Prep baseball: Baseball looks like a job for Northwestern's Kaufman
The senior had a pair of doubles and three RBIs in his first varsity home game Thursday.
IRON RIVER — As Northwestern’s Tanner Kaufman strode to the plate Thursday against Chetek-Weyerhauser and Eminem’s hit “Without Me” played over the speakers.
“Guess who’s back, back again,” the song went. “Shady’s back, tell a friend. Guess who’s back, guess who’s back?”
Kaufman drove the ball into left-center field and drove in a run in his first-inning at-bat, but he wasn’t done. He hit a two-RBI double in the second inning and finished the day 2-for-2 with three RBIs and three runs scored in an 18-5, five-inning win. In his four at-bats over four innings, the Bulldogs never put Kaufman out.
In fact, the senior wasn’t exactly “back” for the Tigers, he was playing his first home game at the varsity level. Kaufman played baseball until he was in eighth grade but as high school started, he focused on football.
“I did track because I had college coaches telling me I was too slow to play football, so I decided that was what I needed to focus on,” Kaufman said. “Then I made my decision to play at the University of Wisconsin-River Falls and I figured why not have fun and take it a little easier.”
Northwestern coach Ryan Teal said Kaufman “didn’t skip a beat” coming back to the sport after four years, but he wasn’t sure how four years away would affect the senior.
“I was like this is high school pitching, you’re going to see curveballs, change-ups and off-speed stuff,” Teal said. “I wasn’t quite sure after him not seeing the ball for all these years, how he was going to react to it. But from the beginning of the season until now, he’s doing a great job seeing the ball, swinging the bat on the ball. He’s a strong kid, he can hit gaps and he’s just a good leader — he’s a good guy to have in the dugout.”
Teal also said Kaufman’s speed in the outfield has been a benefit for the Tigers as well, this season.
Kaufman, who was recently named a WIAA scholar-athlete, said patience on the part of his coaches and teammates are part of the reason he’s been able to step back in as quickly as he could.
“I’m just really appreciative of Mr. Teal being patient and helping me along a little bit,” Kaufman said. “So him being patient and my friends being patient — and knowing it’s going to come along eventually, I just have to remember a few things from four years ago — really went a long way.”
Luke Sedin, a close friend and football teammate, said the pair are “always hanging out” and using the batting cage at Sedin’s house, but little actual “patience” was required when Kaufman showed up for practice this spring.
“He picks everything up so quickly, he’s such a great athlete to have on our team,” Sedin said. “He’s a great pick up for our outfield because he’s so quick and he’s got a great arm for being off for four years.”
It’s not just Kaufman with the hot bat for the Tigers. Boden Teal had three hits and two RBIs while Cole Lahti had two hits and three RBIs.

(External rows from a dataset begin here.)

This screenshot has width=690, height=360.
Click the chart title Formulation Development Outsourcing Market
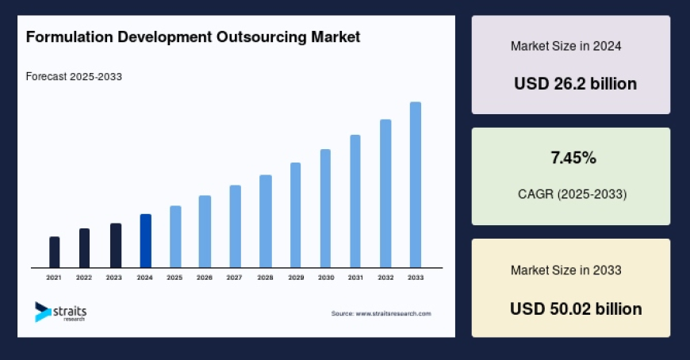(193, 37)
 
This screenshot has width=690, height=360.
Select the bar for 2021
(54, 252)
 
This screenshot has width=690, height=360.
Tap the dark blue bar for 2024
(145, 241)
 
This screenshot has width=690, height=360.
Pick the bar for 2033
(415, 185)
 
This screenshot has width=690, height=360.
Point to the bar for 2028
(266, 221)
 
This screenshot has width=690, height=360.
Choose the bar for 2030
(325, 209)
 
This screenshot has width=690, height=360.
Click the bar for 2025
(175, 236)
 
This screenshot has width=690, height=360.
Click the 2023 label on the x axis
(114, 278)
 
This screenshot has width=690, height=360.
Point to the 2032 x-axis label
(385, 278)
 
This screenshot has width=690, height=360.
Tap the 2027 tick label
(235, 278)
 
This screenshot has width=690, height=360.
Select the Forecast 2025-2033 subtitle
(74, 77)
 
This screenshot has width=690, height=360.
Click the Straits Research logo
(60, 312)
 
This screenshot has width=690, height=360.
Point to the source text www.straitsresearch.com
(381, 314)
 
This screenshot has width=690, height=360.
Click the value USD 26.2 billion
(575, 83)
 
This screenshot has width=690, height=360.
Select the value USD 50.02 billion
(575, 308)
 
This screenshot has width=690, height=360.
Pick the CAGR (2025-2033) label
(572, 194)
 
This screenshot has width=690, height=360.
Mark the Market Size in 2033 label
(565, 270)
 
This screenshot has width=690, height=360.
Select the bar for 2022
(84, 248)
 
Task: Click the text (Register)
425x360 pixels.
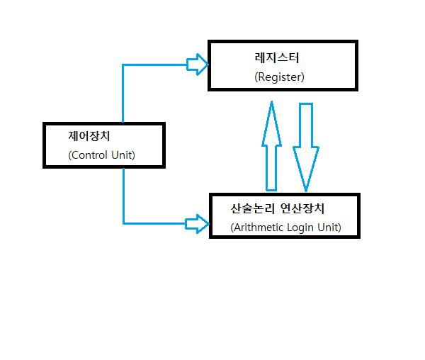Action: [279, 77]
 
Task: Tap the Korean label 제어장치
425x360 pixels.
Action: [89, 135]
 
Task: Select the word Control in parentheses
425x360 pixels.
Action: [89, 154]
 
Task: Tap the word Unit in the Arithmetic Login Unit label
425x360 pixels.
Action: [329, 227]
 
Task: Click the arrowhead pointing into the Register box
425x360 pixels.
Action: [198, 65]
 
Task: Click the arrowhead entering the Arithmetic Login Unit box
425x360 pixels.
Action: [198, 224]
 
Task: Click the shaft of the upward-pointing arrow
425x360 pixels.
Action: [271, 167]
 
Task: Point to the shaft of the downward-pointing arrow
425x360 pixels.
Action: [306, 125]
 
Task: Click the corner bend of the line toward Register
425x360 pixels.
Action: [123, 65]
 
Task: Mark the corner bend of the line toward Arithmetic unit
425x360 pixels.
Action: [123, 224]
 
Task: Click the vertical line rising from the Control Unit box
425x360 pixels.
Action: [123, 96]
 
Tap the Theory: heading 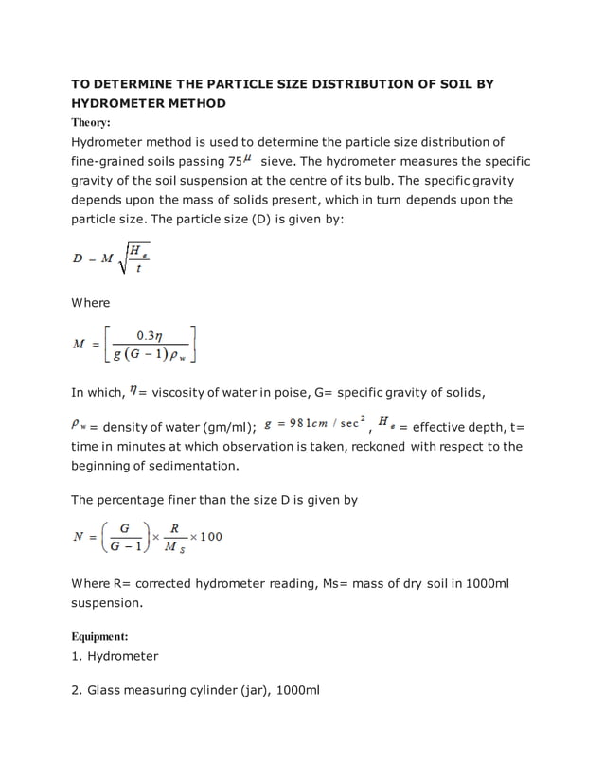tap(91, 123)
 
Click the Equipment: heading tap(100, 635)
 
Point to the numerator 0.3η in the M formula tap(151, 335)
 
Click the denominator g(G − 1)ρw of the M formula tap(151, 356)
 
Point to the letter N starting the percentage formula tap(79, 537)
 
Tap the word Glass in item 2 tap(104, 691)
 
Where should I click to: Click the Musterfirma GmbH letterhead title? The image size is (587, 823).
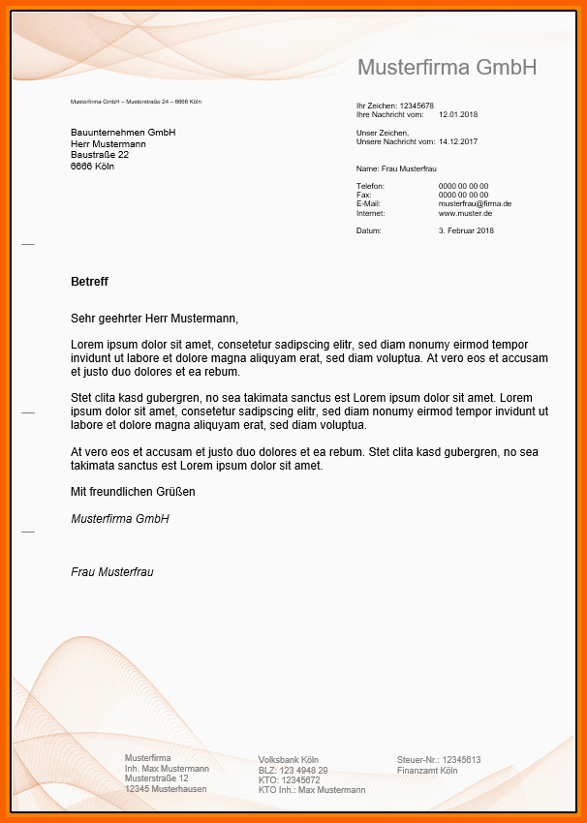tap(447, 67)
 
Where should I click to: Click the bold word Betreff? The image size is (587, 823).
tap(89, 282)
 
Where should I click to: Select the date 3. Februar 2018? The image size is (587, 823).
tap(466, 231)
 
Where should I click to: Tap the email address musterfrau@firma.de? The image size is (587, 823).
tap(475, 204)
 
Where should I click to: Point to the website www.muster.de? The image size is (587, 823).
tap(465, 213)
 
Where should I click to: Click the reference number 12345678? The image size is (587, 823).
tap(417, 106)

“I probably should have used a little more strategy — I thought about bunting and things like that,” Teal said. “But I told them, ‘I have so much confidence in all of you one through nine, I’m just going to let you guys swing away.”
Currently, Northwestern (7-4, 6-2) sits third in the Heart O’ North Conference with losses to Hayward and St. Croix Falls. Against the Saints, the Tigers managed only three hits in 17 at-bats, but Teal thinks they can play with anyone in the conference.

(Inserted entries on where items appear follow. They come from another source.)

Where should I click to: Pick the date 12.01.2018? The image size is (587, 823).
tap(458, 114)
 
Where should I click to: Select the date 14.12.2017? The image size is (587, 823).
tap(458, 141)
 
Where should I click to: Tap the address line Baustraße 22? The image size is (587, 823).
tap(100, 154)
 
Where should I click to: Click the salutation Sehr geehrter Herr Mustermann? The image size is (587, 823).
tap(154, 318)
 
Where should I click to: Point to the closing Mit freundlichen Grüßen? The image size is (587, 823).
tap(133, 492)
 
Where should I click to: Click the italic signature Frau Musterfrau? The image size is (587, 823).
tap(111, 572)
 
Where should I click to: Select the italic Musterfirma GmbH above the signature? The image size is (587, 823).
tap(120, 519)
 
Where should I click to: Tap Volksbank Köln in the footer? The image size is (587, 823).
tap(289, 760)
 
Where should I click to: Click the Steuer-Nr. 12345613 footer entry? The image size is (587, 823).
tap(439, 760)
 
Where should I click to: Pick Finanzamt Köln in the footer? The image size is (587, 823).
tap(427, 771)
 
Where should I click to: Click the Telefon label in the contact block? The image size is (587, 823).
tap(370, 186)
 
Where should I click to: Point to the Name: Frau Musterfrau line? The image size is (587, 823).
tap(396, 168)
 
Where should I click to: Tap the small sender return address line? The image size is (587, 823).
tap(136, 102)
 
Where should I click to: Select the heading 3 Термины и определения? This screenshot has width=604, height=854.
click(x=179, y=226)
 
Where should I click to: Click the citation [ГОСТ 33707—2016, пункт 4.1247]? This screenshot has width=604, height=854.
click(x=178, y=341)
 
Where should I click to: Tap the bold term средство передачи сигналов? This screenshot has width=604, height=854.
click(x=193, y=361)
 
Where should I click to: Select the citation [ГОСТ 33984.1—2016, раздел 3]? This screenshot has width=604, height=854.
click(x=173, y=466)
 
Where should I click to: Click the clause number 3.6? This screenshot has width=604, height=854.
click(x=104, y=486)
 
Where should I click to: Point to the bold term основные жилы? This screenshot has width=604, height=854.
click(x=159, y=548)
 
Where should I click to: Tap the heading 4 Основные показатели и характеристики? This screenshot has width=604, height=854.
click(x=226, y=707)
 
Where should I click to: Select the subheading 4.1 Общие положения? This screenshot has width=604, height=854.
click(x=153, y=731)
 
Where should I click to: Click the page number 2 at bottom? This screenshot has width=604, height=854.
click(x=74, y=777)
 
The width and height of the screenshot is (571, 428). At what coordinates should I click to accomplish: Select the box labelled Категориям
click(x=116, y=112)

“We always see the opposing team’s best pitcher and we’re usually going to see him for 100 pitches,” Teal said. “We’ve got to learn to hit good pitching a little bit better and when we do that, we’re right up there with the top of the conference.”
Kaufman said stepping back on to a team that has a chance to win every night is exactly what he was looking for when he chose to return.
“It’s just fun and all my best friends are out here and that’s why I came out to do it again,” Kaufman said. “Plus, I love to compete and when I see a team that can win, I’m excited to get out there and compete with them. In eighth grade, we had all those traveling baseball memories, so being able to do it one more time for my senior year is pretty fun.”